Pity the poor detergent makers: Bloomberg BusinessWeek reports that the rise in efficient washing machines requiring far less water to launder clothes than earlier models has also resulted in consumers using far less detergentthan before. (Or, depending how you look at it, you might say: consumers are finally starting to use the right amount of laundry detergent, rather than wastefully using too much, as many of us are wont to do.)
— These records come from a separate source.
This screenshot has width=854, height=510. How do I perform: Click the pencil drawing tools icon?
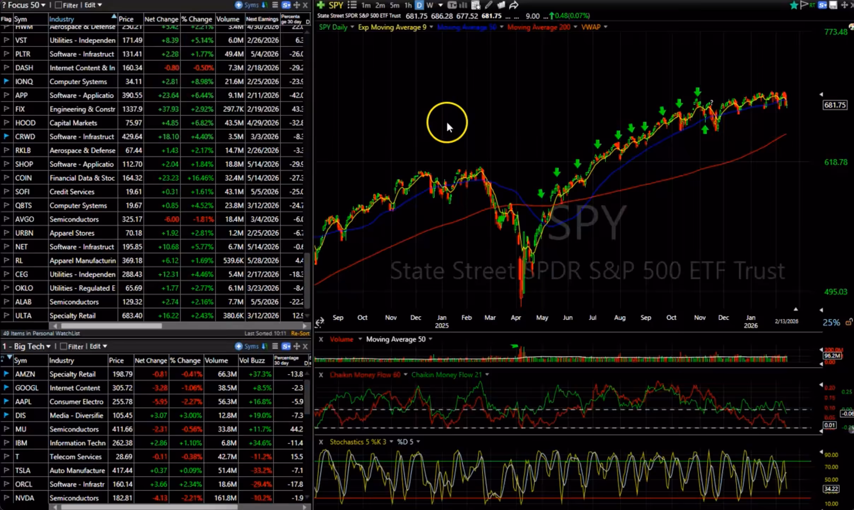point(489,5)
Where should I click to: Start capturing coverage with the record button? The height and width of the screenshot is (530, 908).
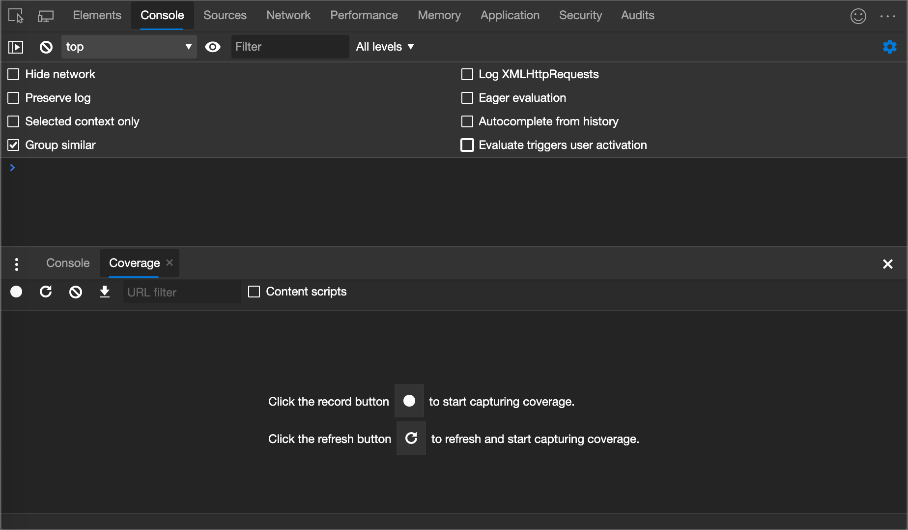click(x=16, y=292)
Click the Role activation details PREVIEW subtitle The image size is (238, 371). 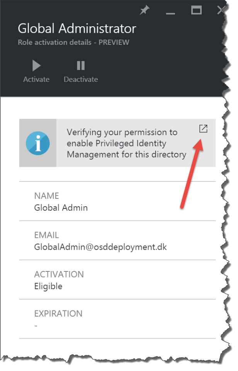click(73, 42)
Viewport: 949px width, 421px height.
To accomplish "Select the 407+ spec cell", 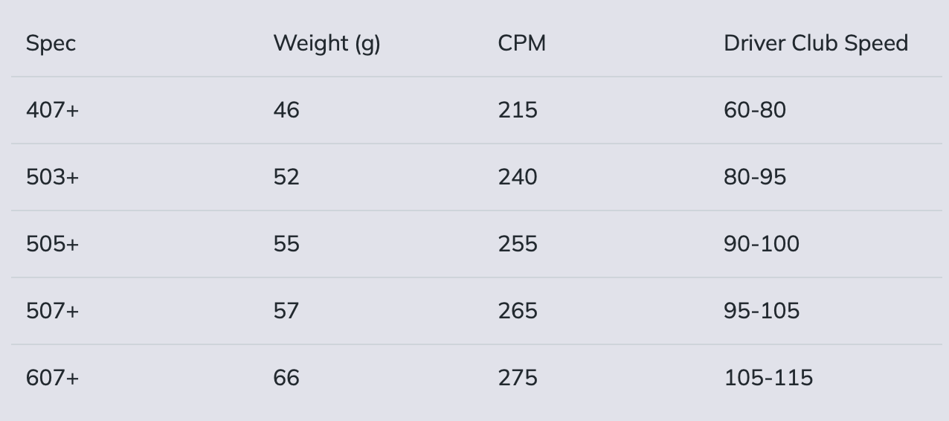I will tap(52, 110).
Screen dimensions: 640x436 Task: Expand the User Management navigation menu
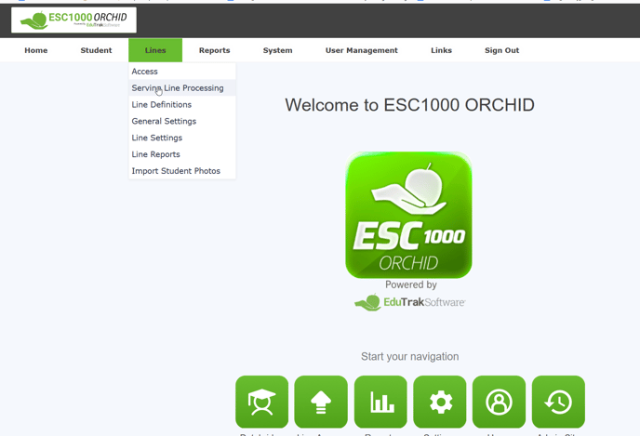coord(361,50)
From 2009 through 2013, total U.S. detergent sales have fallen 6.4% (even as the country's population increased by more than 10 million people, from 306.77 million in July 2009 to 316.98 million in July 2013).
This decline can't be blamed on the recession — people need clothes and clothes need washing no matter how the economy's doing. And there certainly hasn't been any decrease in the population, nor in the average number of clothes each person owns and needs to launder.
So what's changed? Water-efficiency standards for appliances, including washing machines.
Suds are a sign
It all boils down to soap suds. Here's the thing: suds are a sign that you're using more soap than you need. And if you put “too much” soap into a dishwasher or washing machine, the results can be horribly messy. You might have seen the sitcom trope – or, if you're unlucky, personally experienced the minor household catastrophe – somebody puts far too much into a washer and only realizes it after soap suds start erupting out of the machine onto the kitchen or laundry room floor.
So if you see actual suds, chances are you're using too much detergent or soap. But how much is too much? That varies depending on a number of factors, including how much water is involved, but generally speaking: the more water you're using, the more soap you'll need.
So an amount of detergent that didn't generate any suds in an old water-intensive washing machine will start making suds in a newer, more efficient model. And when consumers see their sudsy machines, they compensate by using less detergent.
Here's something I accidentally discovered years ago, when I still washed my clothes in laundromats: for pretty much every brand of laundry detergent I've used, I've been able to get my clothes clean with much smaller doses of detergent than the official manufacturers' recommendation.
Smaller doses
Incidentally, have you ever wondered why those doses are so difficult to precisely measure? If you use liquid detergent, with their bottlecaps doubling as measuring cups, you've surely noticed how the cup tends to be muchlarger than the recommended dose of detergent. And the “fill line” indicating how much to pour in the cup is incredibly hard to see, a barely raised line the same color as the cup itself … if any drug companies tried packaging their liquid medications like that, they'd soon be sued into oblivion after too many patients accidentally overdosed on their products.
But accidentally overdosing a load of clothes with laundry detergent doesn't have the same consequences, especially not in the days when machines used huge amounts of water and the extra unneeded detergent simply rinsed away – and, arguably, such waste boosted the detergent companies' bottom line, too.
Yet ordinary consumers might never have suspected how much detergent they were wasting – until they switched to a new, water-efficient washing machine and had to cut down on the detergent after having problems with suds or “soap scum.”
Whether you have an old-model washing machine or a new high-efficiency model, here's a money-saving experiment worth trying: next time you do a load of laundry, try a smaller-than-usual dose of your regular detergent — say, if you usually fill that cup all the way to the fill line, try filling it only 90% of the way. If the resulting load of laundry comes out clean, then try another 10-percent detergent reduction for the next load.
Depending on which brand of detergent you use, the efficiency of your washer, and how “dirty” your average load of laundry actually is, you might be able to reduce your detergent usage by up to 50% — while your clothes get as clean as they ever did.